■ WHAT THE EXERCISE ASKS
Take the material below and restate it word for word, stopping after the line in which "CASAL DELS FIGARICH" occurs.

RECORDS below:

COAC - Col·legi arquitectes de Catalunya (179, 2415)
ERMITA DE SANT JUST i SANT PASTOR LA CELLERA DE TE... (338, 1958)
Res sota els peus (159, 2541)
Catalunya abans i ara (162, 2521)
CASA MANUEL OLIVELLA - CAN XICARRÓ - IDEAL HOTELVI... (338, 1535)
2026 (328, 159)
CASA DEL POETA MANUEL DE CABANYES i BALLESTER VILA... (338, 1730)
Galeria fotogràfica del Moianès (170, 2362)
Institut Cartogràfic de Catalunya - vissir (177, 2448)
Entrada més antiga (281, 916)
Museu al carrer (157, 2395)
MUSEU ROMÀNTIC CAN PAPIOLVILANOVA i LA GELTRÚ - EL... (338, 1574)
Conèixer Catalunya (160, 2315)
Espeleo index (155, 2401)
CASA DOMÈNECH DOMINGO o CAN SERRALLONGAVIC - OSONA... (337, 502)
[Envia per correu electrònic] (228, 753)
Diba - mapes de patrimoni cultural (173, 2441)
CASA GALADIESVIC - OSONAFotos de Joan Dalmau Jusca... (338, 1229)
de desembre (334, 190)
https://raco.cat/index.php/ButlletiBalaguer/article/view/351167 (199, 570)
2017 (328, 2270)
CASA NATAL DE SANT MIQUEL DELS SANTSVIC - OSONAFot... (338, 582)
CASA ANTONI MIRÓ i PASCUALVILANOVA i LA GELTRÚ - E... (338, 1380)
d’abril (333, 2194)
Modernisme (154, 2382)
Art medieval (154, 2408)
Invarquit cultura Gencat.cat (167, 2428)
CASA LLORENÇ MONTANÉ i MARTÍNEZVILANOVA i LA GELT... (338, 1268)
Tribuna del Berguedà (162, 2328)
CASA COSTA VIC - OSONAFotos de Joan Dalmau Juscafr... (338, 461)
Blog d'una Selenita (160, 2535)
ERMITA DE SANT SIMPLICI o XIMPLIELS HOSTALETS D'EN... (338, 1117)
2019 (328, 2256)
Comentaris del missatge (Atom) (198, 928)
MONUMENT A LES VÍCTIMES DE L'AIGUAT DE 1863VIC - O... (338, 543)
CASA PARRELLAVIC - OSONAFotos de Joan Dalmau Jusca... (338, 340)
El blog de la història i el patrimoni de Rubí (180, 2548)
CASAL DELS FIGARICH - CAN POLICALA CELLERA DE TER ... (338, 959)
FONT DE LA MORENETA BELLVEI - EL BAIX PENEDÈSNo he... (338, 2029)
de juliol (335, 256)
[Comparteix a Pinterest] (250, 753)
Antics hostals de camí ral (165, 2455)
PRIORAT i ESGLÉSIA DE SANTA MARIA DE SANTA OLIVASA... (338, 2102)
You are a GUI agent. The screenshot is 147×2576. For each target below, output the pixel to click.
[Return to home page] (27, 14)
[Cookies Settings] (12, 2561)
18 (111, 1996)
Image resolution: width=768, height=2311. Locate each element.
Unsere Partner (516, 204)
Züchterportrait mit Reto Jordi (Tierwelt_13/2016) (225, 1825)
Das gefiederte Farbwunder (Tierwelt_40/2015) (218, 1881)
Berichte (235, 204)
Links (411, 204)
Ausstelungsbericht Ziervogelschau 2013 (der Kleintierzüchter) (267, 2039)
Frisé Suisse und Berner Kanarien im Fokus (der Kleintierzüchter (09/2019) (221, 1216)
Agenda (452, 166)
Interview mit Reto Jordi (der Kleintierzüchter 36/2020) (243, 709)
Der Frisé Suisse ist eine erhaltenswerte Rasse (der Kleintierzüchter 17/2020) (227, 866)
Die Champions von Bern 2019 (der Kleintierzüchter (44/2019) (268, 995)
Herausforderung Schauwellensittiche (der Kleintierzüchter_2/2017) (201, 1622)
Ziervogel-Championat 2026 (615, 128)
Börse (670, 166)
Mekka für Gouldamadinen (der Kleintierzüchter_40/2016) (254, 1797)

End of RECORDS.

■ RESPONSE BOX
COAC - Col·legi arquitectes de Catalunya (179, 2415)
ERMITA DE SANT JUST i SANT PASTOR LA CELLERA DE TE... (338, 1958)
Res sota els peus (159, 2541)
Catalunya abans i ara (162, 2521)
CASA MANUEL OLIVELLA - CAN XICARRÓ - IDEAL HOTELVI... (338, 1535)
2026 (328, 159)
CASA DEL POETA MANUEL DE CABANYES i BALLESTER VILA... (338, 1730)
Galeria fotogràfica del Moianès (170, 2362)
Institut Cartogràfic de Catalunya - vissir (177, 2448)
Entrada més antiga (281, 916)
Museu al carrer (157, 2395)
MUSEU ROMÀNTIC CAN PAPIOLVILANOVA i LA GELTRÚ - EL... (338, 1574)
Conèixer Catalunya (160, 2315)
Espeleo index (155, 2401)
CASA DOMÈNECH DOMINGO o CAN SERRALLONGAVIC - OSONA... (337, 502)
[Envia per correu electrònic] (228, 753)
Diba - mapes de patrimoni cultural (173, 2441)
CASA GALADIESVIC - OSONAFotos de Joan Dalmau Jusca... (338, 1229)
de desembre (334, 190)
https://raco.cat/index.php/ButlletiBalaguer/article/view/351167 (199, 570)
2017 (328, 2270)
CASA NATAL DE SANT MIQUEL DELS SANTSVIC - OSONAFot... (338, 582)
CASA ANTONI MIRÓ i PASCUALVILANOVA i LA GELTRÚ - E... (338, 1380)
d’abril (333, 2194)
Modernisme (154, 2382)
Art medieval (154, 2408)
Invarquit cultura Gencat.cat (167, 2428)
CASA LLORENÇ MONTANÉ i MARTÍNEZVILANOVA i LA GELT... (338, 1268)
Tribuna del Berguedà (162, 2328)
CASA COSTA VIC - OSONAFotos de Joan Dalmau Juscafr... (338, 461)
Blog d'una Selenita (160, 2535)
ERMITA DE SANT SIMPLICI o XIMPLIELS HOSTALETS D'EN... (338, 1117)
2019 (328, 2256)
Comentaris del missatge (Atom) (198, 928)
MONUMENT A LES VÍCTIMES DE L'AIGUAT DE 1863VIC - O... (338, 543)
CASA PARRELLAVIC - OSONAFotos de Joan Dalmau Jusca... (338, 340)
El blog de la història i el patrimoni de Rubí (180, 2548)
CASAL DELS FIGARICH - CAN POLICALA CELLERA DE TER ... (338, 959)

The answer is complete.